Man sentenced to six years as habitual offender
The old theory that "the whole is greater than that sum of its parts" doesn't always hold true in the criminal justice system.
The latest example of that came in Putnam Superior Court this week when a 31-year-old Reelsville man with a long history of felonies accepted a plea agreement that means he will do a six-year sentence in the Department of Correction with four years executed and two years on suspension.
With 15 felony convictions on the defendant's record, according to a presentence investigation in the case, Deputy Prosecutor Jim Hanner suggested Bruce got off cheap when the whole didn't come close to equaling the sum of its parts.
Those convictions, however, do add up to an habitual criminal designation for Daniel A. Bruce, who pled guilty to two Level 6 felony counts -- auto theft and possession of methamphetamine. A Level 6 felony carries a sentencing range of six months to 2.5 years in prison.
In exchange for Bruce pleading guilty to the two felonies and accepting the habitual criminal enhancement, the prosecution has dismissed a second auto theft count and four theft charges. All five of those are Level 6 felonies.
Not only did Bruce admit his guilt to those two charges, which stem from a March 19, 2015 incident, but he also admitted to being an habitual offender.
Thus, when Judge Denny Bridges sentenced Bruce to one year in the Indiana Department of Correction on the auto theft charge, it was enhanced by an additional three years because of the habitual offender tag.

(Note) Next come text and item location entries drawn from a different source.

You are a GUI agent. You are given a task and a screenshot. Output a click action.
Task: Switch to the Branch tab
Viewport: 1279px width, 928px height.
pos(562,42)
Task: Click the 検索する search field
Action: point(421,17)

Bruce was also sentenced to two years in the DOC, all suspended, for the possession of meth count.
Despite the sentence in Putnam County, Bruce also has an unresolved felony case in Vigo County that is "still in warrant status," according to legal counsel Dennis Thomas, who is Bruce's fourth public defender.
Thomas asked the court to accept the plea agreement in its entirety, adding that Bruce is not currently considered a candidate for work-release.
"I'll reserve that argument for another time," Thomas told the court.
Bruce will receive credit for 406 days of jail time in the case that began to unfold in February 2015 when Putnam County Sheriff's Department deputies were investigating several stolen vehicle burglaries and thefts, including one incident in which Bruce led police on a northern Putnam County chase in a 2003 Ford F-150 reportedly stolen from Morgan County and hauling a stolen motorcycle.
Bruce reportedly ditched the truck in a cornfield near Roachdale and fled on foot.
Roachdale Marshal Mike Mahoy and his K9 partner Toby tracked the suspect to a creek where they found him semi-conscious and unresponsive. The suspect was partially submerged in the water after apparently falling down a 10- to 15-foot embankment.
The suspect was positively identified as Bruce before being airlifted to St. Vincent Hospital.
Two days later, he was arrested and lodged in the Putnam County Jail after his release from the hospital.